Alors que Marseille rend hommage ce mardi 5 novembre aux victimes de la rue d'Aubagne, mortes il y a un an dans l'effondrement de leur immeuble, le problème de l'habitat indigne est loin d'être réglé. Le ministre du Logement annonce la création d'une société de réhabilitation de l'habitat.

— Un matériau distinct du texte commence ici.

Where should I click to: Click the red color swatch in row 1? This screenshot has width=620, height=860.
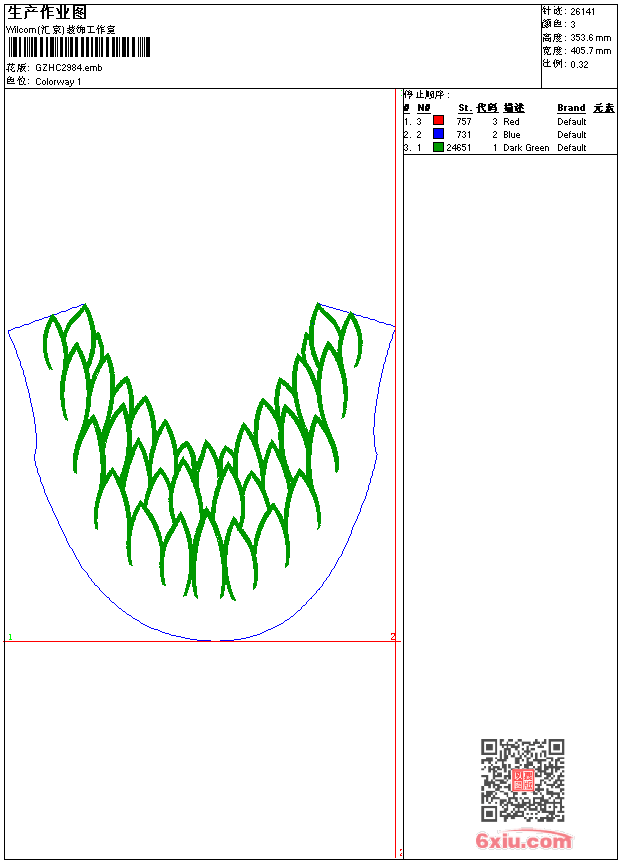[438, 121]
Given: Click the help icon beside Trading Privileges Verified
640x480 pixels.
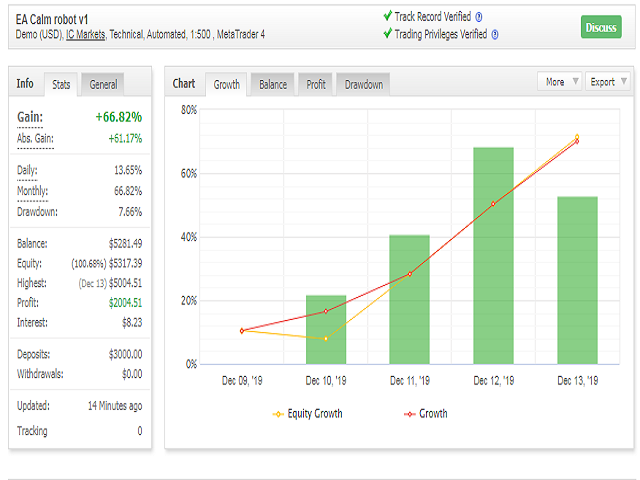Looking at the screenshot, I should pyautogui.click(x=494, y=34).
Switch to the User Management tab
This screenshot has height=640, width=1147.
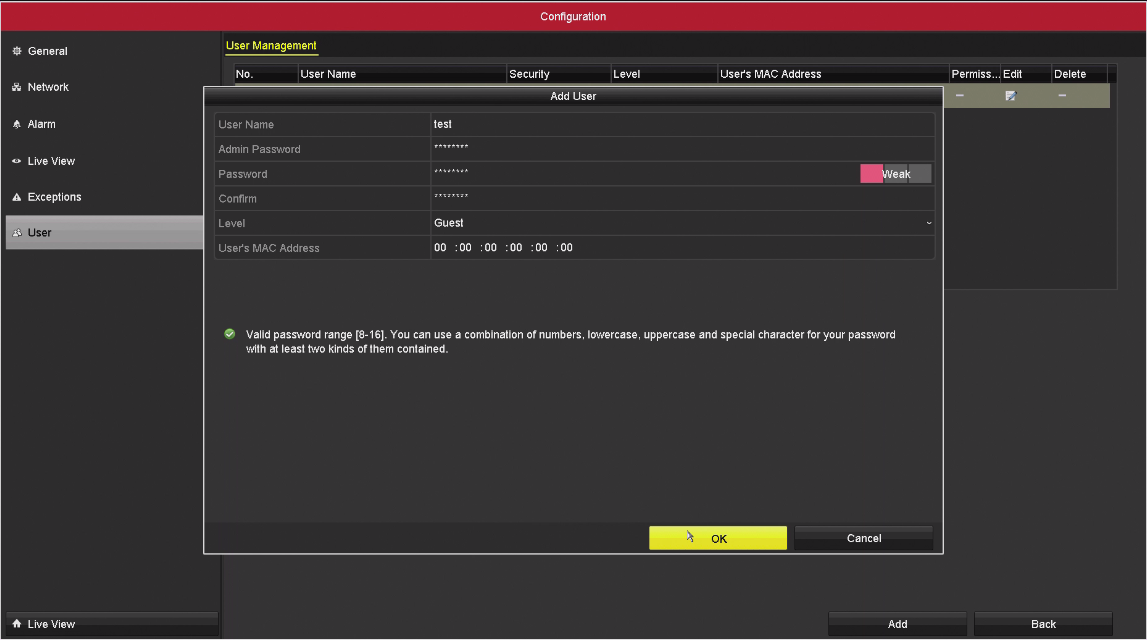[271, 46]
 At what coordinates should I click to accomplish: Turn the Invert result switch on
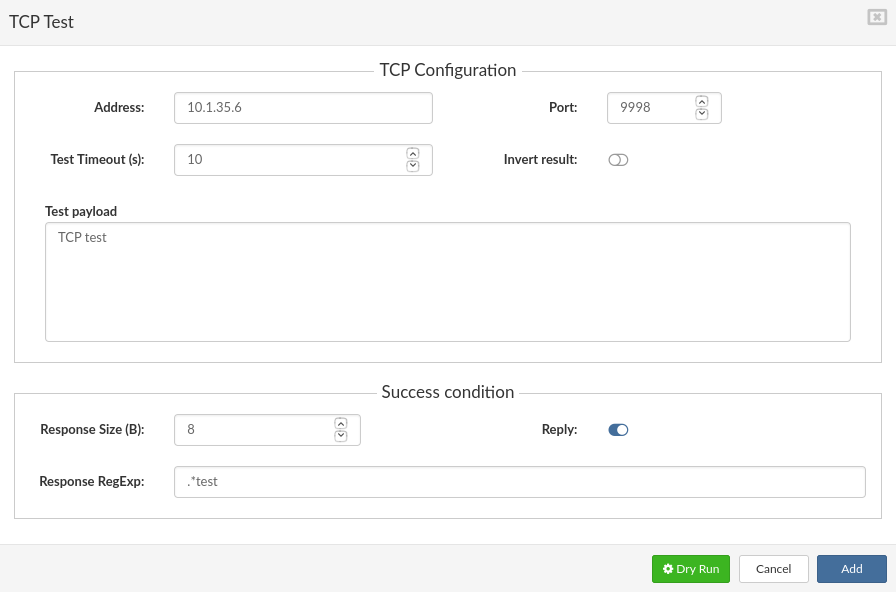pos(618,159)
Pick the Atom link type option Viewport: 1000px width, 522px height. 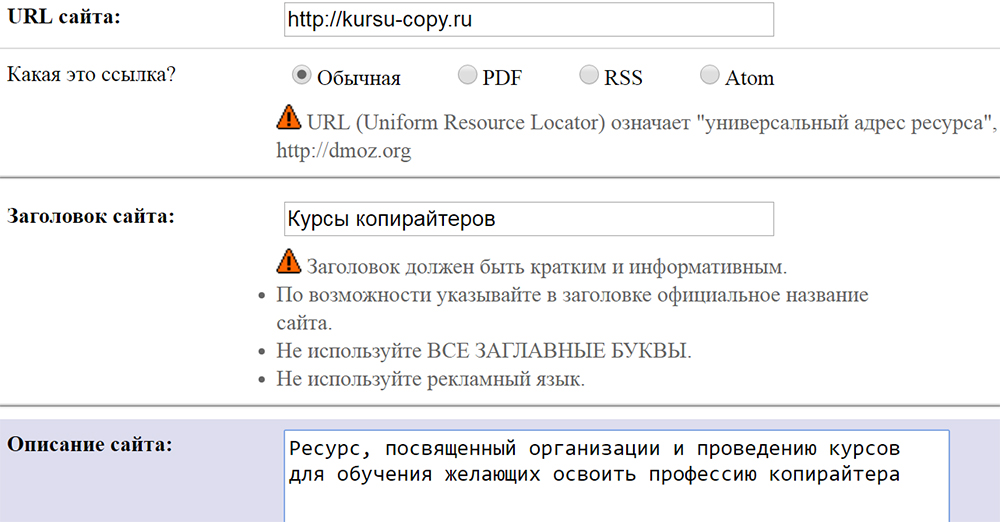click(x=709, y=76)
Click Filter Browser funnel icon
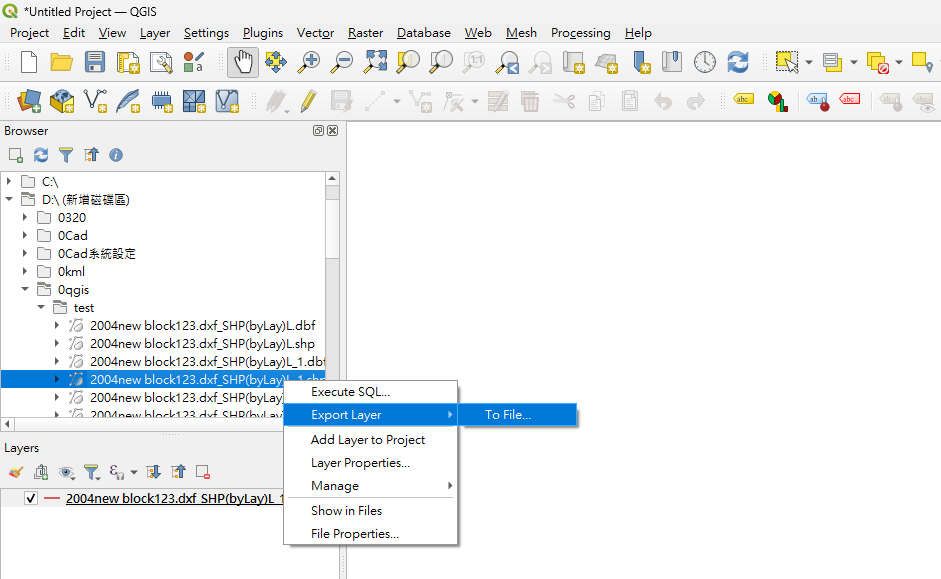 pos(66,155)
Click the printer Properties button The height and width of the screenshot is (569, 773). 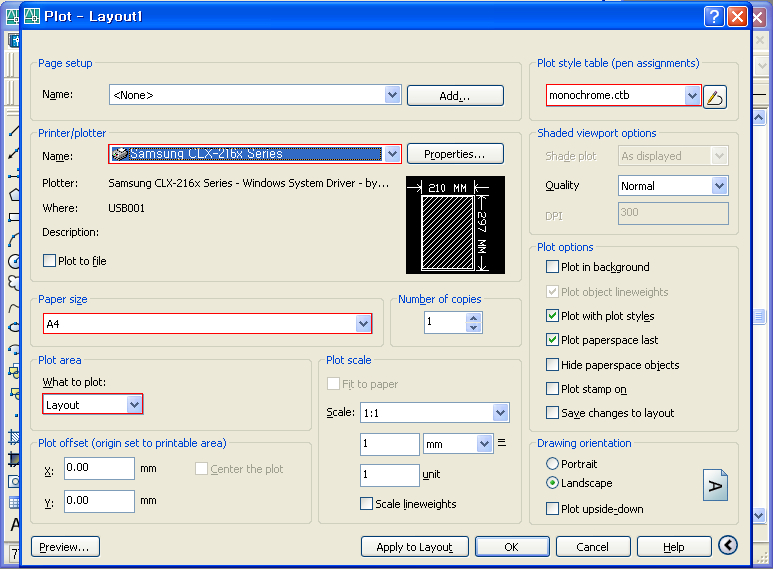[x=454, y=154]
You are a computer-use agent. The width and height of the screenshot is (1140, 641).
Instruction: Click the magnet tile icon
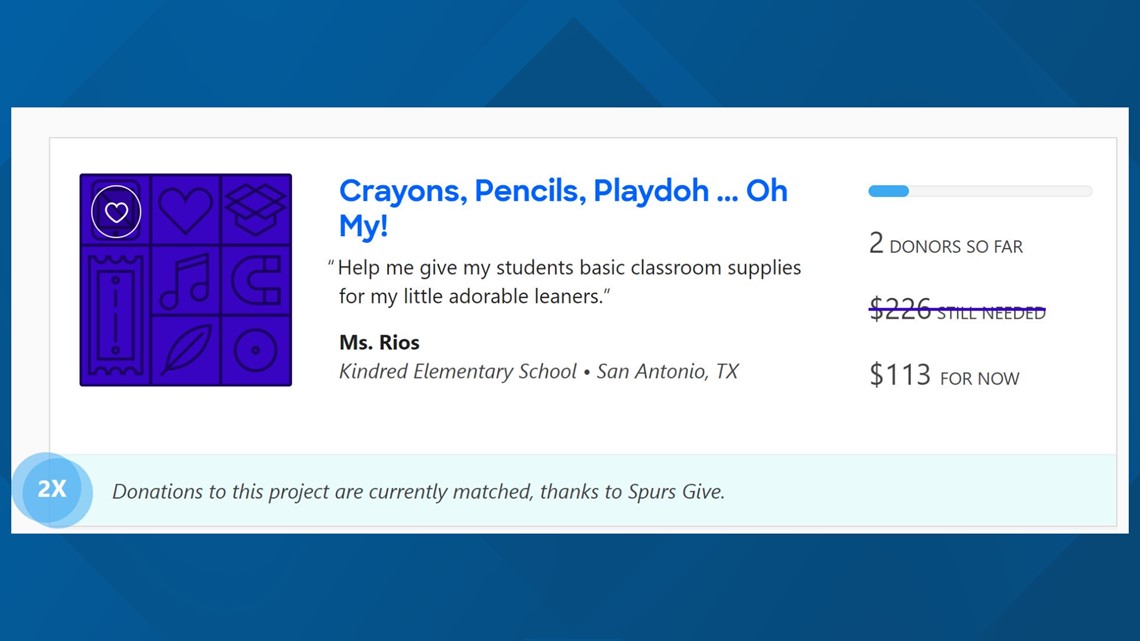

Julien Denormandie, ministre de la Ville et du Logement
Julien Denormandie, ministre de la Ville et du Logement © Radio France - Alexis Thibault

Un an après le drame de la rue d'Aubagne, près de 400 personnes délogées vivent toujours à l'hôtel et certaines ne pourront certainement jamais regagner leur logement. Après l'effondrement des immeubles, plus de 3.000 personnes ont été évacuées de leur habitation, mais d'après la fondation Abbé Pierre, quelque 100.000 Marseillais vivent dans 40.000 taudis, un chiffre que ne conteste pas le ministre du Logement Julien Denormandie. 

"C'est tout à fait possible. C'est un fléau, cet habitat indigne à Marseille. Et c'est pour ça que nous prenons des mesures pour y remédier."

Et parmi les mesures justement, le ministre annonce la création d'une société d’aménagement pour la réhabiliter le centre-ville, associant l’État et les collectivités.

"Cette société aura pour mission d'identifier les logements insalubres, elle les rachètera, elle les remettra en état pour enfin les remettre sur le marché."

Et le ministre utilise des mots forts : il parle de "reconstruire Marseille",  la deuxième ville de France, tout en "préservant le caractère populaire du centre-ville". Depuis le drame, près de 360 arrêtés de péril ont été pris et ce sont ces logements qu'il va falloir réhabiliter

Une enveloppe de 240 millions d'euros a été promise sur 10 ans juste après la catastrophe. D'ici la fin de l'année 2019, l'État en aura versé 17 millions. L'association Marseille en colère réclame de son côté plusieurs milliards.